Post from Jeffrey Winters:
Water plays a little appreciated but crucial role in the cooling systems of most thermal electric generating plants—a plant with cooling towers, for instance, will consume about 400 to 500 gallons per megawatt-hour due to evaporation. If water consumption is restricted, due to drought or some other reduction of flow in the source of water nearest the facility, the power plant may have to reduce production or shut down entirely.
Because of this, the connection between power production and water use has become a topic of great interest at ASME. In 2008, the Center for Research and Technology Development published the ASME Water Management Technology Vision and Roadmap, and a research committee on water management technology produced the ASME Water Management Technology Best Management Practices and Innovations for the Process Industries in 2010. And at last year’s congress, there was a whole technical track dedicated to what’s called the water-energy nexus.
The magazine has covered the topic as well, most notably in Mike Hightower’s feature article, “Energy Meets Water,” in July 2011.
Now the connection has made the Op-Ed pages of the New York Times. On July 24, the Times published an article by Michael E. Webber, an assistant professor of mechanical engineering at the University of Texas in Austin, called, “Will Drought Cause the Next Blackout?”
Webber discusses some of the effects the national drought is already having. In Texas, for instance, some cities have declared a moratorium on the use of municipal water in hydraulic fracturing operations to preserve dwindling reserves for domestic use. Fortunately, Webber writes, there are solutions at hand. Some are obvious.

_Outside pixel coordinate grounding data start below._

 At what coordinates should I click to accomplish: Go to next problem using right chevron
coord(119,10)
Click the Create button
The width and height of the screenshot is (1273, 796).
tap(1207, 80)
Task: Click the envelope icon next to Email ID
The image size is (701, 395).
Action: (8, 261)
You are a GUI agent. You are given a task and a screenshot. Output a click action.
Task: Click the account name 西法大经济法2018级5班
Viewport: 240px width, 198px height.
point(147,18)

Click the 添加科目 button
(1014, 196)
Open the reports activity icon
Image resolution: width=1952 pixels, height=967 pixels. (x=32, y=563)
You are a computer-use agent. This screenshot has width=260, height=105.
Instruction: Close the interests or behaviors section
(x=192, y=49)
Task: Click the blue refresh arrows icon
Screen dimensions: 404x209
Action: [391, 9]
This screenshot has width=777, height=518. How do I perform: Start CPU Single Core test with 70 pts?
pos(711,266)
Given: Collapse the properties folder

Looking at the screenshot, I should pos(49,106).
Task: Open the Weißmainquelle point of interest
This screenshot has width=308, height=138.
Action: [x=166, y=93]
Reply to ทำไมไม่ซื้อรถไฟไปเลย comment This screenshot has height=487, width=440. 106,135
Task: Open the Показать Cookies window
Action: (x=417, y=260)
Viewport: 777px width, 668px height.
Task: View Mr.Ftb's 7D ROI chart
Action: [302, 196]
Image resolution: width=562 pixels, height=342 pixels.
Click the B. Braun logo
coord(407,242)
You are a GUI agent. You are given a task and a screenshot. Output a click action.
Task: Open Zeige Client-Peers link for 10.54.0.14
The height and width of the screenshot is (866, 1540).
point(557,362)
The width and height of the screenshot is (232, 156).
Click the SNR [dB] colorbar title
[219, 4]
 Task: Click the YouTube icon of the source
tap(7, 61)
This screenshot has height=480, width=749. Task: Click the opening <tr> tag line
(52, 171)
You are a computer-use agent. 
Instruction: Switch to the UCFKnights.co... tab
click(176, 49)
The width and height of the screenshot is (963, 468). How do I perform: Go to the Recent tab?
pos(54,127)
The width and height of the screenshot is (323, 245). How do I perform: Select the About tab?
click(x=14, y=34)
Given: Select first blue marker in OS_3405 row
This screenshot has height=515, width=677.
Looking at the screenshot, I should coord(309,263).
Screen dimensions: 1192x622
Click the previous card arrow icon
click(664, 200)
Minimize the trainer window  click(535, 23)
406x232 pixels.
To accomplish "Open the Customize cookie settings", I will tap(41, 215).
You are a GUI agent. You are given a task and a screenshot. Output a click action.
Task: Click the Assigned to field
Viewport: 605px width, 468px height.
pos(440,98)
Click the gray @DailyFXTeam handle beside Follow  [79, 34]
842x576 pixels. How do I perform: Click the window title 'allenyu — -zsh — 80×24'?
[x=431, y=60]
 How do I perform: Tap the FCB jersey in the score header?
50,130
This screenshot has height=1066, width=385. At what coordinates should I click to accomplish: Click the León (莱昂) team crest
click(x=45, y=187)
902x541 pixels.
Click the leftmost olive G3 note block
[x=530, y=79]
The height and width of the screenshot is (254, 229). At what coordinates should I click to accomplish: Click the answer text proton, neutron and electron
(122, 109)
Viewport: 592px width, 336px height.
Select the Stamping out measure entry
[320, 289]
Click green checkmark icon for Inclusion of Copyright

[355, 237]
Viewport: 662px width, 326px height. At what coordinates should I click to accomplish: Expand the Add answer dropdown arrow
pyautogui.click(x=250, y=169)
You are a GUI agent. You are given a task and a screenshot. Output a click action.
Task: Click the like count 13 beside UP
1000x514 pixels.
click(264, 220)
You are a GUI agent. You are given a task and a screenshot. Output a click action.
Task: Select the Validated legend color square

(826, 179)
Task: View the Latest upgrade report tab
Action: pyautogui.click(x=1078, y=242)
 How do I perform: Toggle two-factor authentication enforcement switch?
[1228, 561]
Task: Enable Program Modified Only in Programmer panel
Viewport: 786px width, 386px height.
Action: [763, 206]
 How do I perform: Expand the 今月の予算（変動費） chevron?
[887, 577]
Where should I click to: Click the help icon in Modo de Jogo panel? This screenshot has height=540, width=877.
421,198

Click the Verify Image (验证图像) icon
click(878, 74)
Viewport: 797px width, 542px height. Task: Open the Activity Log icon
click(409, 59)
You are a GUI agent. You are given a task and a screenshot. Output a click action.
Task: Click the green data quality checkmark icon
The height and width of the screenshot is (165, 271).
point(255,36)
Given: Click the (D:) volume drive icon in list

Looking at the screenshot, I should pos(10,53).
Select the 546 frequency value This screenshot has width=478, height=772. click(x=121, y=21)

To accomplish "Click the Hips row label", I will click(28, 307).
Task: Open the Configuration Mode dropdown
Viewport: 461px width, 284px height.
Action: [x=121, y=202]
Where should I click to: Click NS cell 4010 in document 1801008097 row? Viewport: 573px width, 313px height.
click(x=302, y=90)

“The government should also invest in water-related research and development (spending has been pitifully low for decades) to seek better air-cooling systems for power plants, waterless techniques for hydraulic fracturing, and biofuels that do not require freshwater irrigation.”
But others are not as obvious, and will likely strike some stakeholders in coal power as controversial.
“New carbon emissions standards can also help save water. A plan proposed by the Obama administration (requiring new power plants to emit no more than 1,000 pounds of carbon dioxide per megawatt hour generated) would encourage utilities to choose less carbon- and water-intensive fuels. Conventional coal plants, which are very thirsty, exceed the standards proposed by the president. But relatively clean, and water-lean, power plants that use wind, solar panels and natural gas combined cycle, would meet them. Thus, by enforcing CO2 limits, a lot of water use can be avoided.”
What is indisputable is that the water-energy nexus left the engineering world to become part of the national discussion.